La loi de l’habitude est terrible pour endormir les consciences. Voici quatre étapes pour armer son intelligence contre l’anesthésie de la volonté.Connaissez-vous la métaphore de la grenouille ? C’est celle du gars bien décidé à s’offrir un plat de grenouilles pour son déjeuner. Attraper des grenouilles et les garder dans un seau ne lui fut pas trop difficile, mais quand il fallut plonger ses grenouilles dans une casserole fumante, ce fut une autre histoire ! Les malheureuses fuyaient de tout côté, bien décidées à ne pas se laisser ébouillanter sans rien faire… Changement de tactique : notre petit malin laissa tranquillement ses petites bêtes dans l’eau de leur mare, et se contenta de transvaser le tout dans sa casserole. Vous imaginez la suite. Il alluma le feu au plus doux, et attendit. Le changement insensible de température échappa aux grenouilles, progressivement engourdies par la tiédeur, assommées par la chaleur, et décimées sans mot dire par les premiers bouillons… Elles furent mangées jusqu’à la dernière.
Les âmes habituées
Voilà où nous en sommes. Voilà exactement comment fonctionne notre conscience morale. Nous avons une tendance profonde à l’adaptation. Jusqu’au jour où ce qui aurait dû nous faire fuir, réagir, susciter l’indignation, et le passage à l’action ne rencontre plus que de l’indifférence. Les exemples sont nombreux aussi bien d’un point de vue individuel que collectif, aussi bien d’un point de vue moral que politique : c’est ainsi qu’on accepte qu’un climat de violence s’installe insidieusement dans un couple jusqu’à ce qu’il se résigne à trouver cela « normal », mais c’est de la même manière que l’on enregistre année après année les modifications législatives qui restreignent le droit à la vie, qui redéfinissent le mariage, ou déconstruisent les filiations, sans que plus rien ne viennent faire réagir les « âmes habituées », comme aurait dit Péguy. Qui ne nous dit pas que dans quelques générations nos descendants ne liront pas leurs livres d’histoire avec incrédulité : mais comment ont-ils pu laisser faire cela ? n’y a-t-il eu dans leur casserole aucune grenouille capable dire « Ohé ! les filles, vous sentez comme ça chauffe ? ».
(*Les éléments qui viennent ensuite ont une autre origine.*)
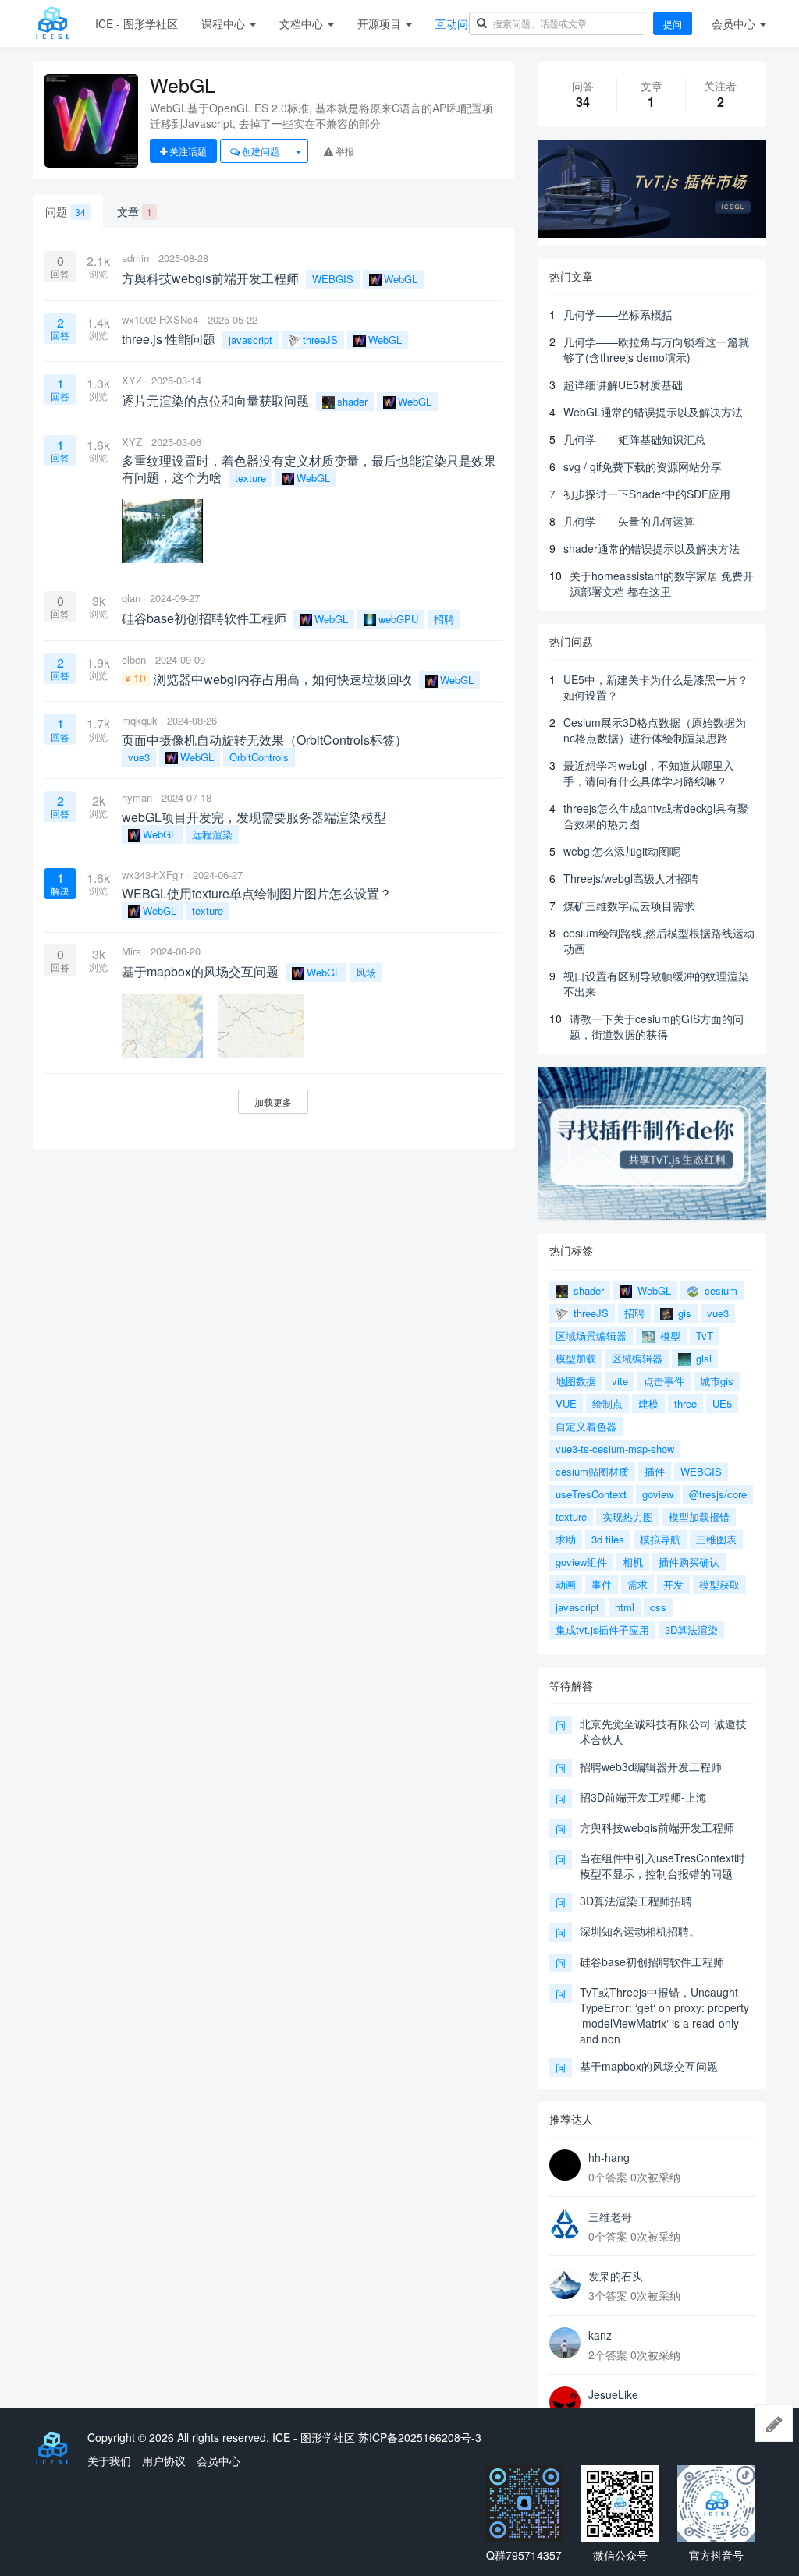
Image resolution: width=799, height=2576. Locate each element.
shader (352, 401)
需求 (637, 1584)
Comment éviter l’engourdissement de la conscience morale ? Comment éviter que se brouillent en nous les frontières entre le bien et le mal, l’acceptable et l’inacceptable ?
Quatre étapes pour armer sa vigilance
Alors comment éviter l’engourdissement de la conscience morale ? Comment éviter que se brouillent en nous les frontières entre le bien et le mal, l’acceptable et l’inacceptable ? Comment fortifier nos engagements ? En sachant d’une part que le simple fait d’« avoir des principes » (ce qu’on ne saurait pourtant décommander !) ne nourrit pas la conscience. Comment aiguisons-nous la perception de ce qui est bien ou mal, au sein de nos décisions ? cette connaissance se construit en quatre étapes.
Premièrement de manière instinctive, en revenant à la source même de nos actions : c’est « l’étincelle de l’âme » dont parle saint Jérôme, qui éclaire et accompagne nos décisions, qui est présente et active en chaque homme quel que soit son degré de culture, et qui intuitivement nous rend capable de saisir le bien. Deuxièmement, en nous rendant capable de retour sur nous-même, ce regard lucide que nous portons sur soi au moment où nous agissons. Troisièmement : en engageant une réflexion volontaire sur nos décisions, et sur nos actions. C’est le moment où nous posons des questions, et où nous pouvons répondre à celles qui nous sont posées : pourquoi, comment, quelles conséquences. Et enfin, une dernière forme de connaissance éclaire notre route et nous permet rétroactivement d’insuffler du dynamisme à nos choix de vie : c’est le travail de l’intelligence, la formation morale, l’enseignement que prodigue la théologie morale.
Ainsi dès lors que nous fortifions en nous ces quatre mouvements : confiance dans l’intuition, présence à soi-même, temps de la réflexion, effort de formation, nous sommes armés contre l’anesthésie. Transmettons ces armes à nos jeunes, qu’ils ne vivent pas d’eau tiède.